Vast deposits of oil shale, a sedimentary inorganic rock containing about 35 weight-percent calcite (CaCO.sub.3), 15 weight-percent dolomite (MgCO.sub.3.CaCO.sub.3), and 10 weight-percent alkali metal salts are known to exist in the United States, especially in the Green River formation in Colorado, Utah, and Wyoming. The oil shale in these deposits contains between 5 and 35 weight-percent of hydrocarbons in a form known as kerogen. When pyrolized, this kerogen decomposes to produce crude shale oil vapors, which, upon condensation, become a valuable source of fuel.
Several pyrolytic processes have heretofore been developed to produce crude shale oil from oil shale. One such process is shown in U.S. Pat. No. 3,361,644, which is incorporated herein by reference. In this process oil shale is fed upwardly through a vertical retort by means of a reciprocating piston. The upwardly moving oil shale continuously exchanges heat with a downwardly flowing, high-specific-heat, hydrocarbonaceous recycle gas introduced into the top of the retort at about 1200.degree. F. In the upper section of the retort (the pyrolysis zone), the hot recycle gas educes hydrogen and hydrocarbonaceous vapors from the oil shale. In the lower section (the preheating zone), the oil shale is preheated to pyrolysis temperatures by exchanging heat with the mixture of recycle gas and educed hydrocarbonaceous vapors plus hydrogen. Most of the heavier hydrocarbons condense in this lower section and are collected at the bottom of the retort as a product oil. The uncondensed gas is then passed through external condensing or demisting means to obtain more product oil. The remaining gases are then utilized as a product gas, a recycle gas as hereinbefore described, and a fuel gas to heat the recycle gas to the hereinbefore specified temperature of 1200.degree. F.
A problem with this and all similar oil shale retorting processes is that, during retorting, arsenic components present in oil shale either sublime to or are pyrolyzed into vaporous arsenic-containing components. As a result, arsenic in various forms collects with the educed hydrocarbonaceous vapors and condense with the heavier hydrocarbons in the preheating zone, or, in some processes, in a condenser situated outside of the retorting vessel. When oil shale obtained from the Green River formation is retorted, the concentration of arsenic in the produced crude shale oil is usually in the range of 30-80 ppmw. But since crudes containing such high concentrations of arsenic present problems in refining, especially with respect to poisoning hydrocarbon conversion catalysts used in catalytic cracking, hydrotreating, hydrocracking, reforming, etc., and since such oils also present an obvious pollution problem if burned without refining, the necessity for removing the arsenic from crude shale oil, or preventing its formation as vaporous components in the retorting zone, is clear.
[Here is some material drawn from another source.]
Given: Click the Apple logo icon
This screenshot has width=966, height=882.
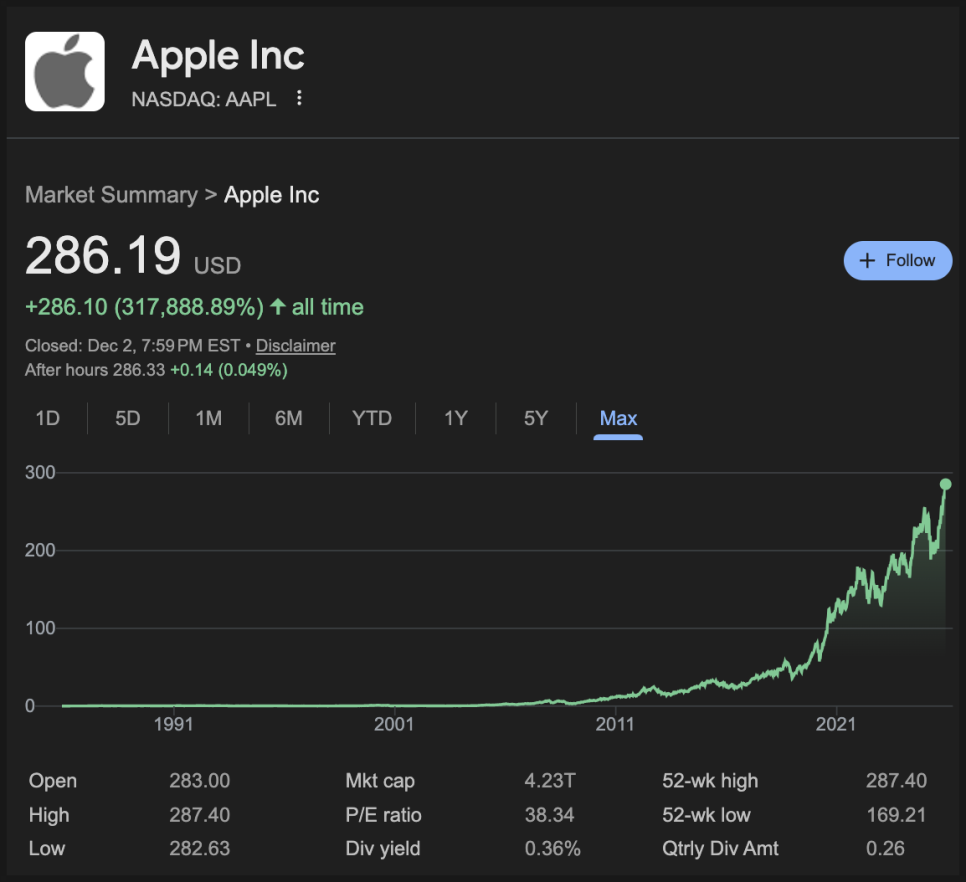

However, presently available methods devised to produce an arsenic-free shale oil involve removing the arsenic from the liquid shale oil obtained from the retort. One such method is shown in my U.S. application Ser. No. 700,017 filed June 25, 1976, now U.S. Pat. No. 4,046,674 wherein arsenic-containing shale oil is contacted with an absorbent containing nickel sulfide, molybdenum sulfide, and alumina, under conditions of elevated pressure and temperature so as to obtain an arsenic-free shale oil. But although such a process is effective for removing arsenic from shale oil, it obviously would be more desirable to prevent the formation, or to minimize the amount, of vaporous arsenic components produced in the retorting zone. But no process for producing such a result is commercially available.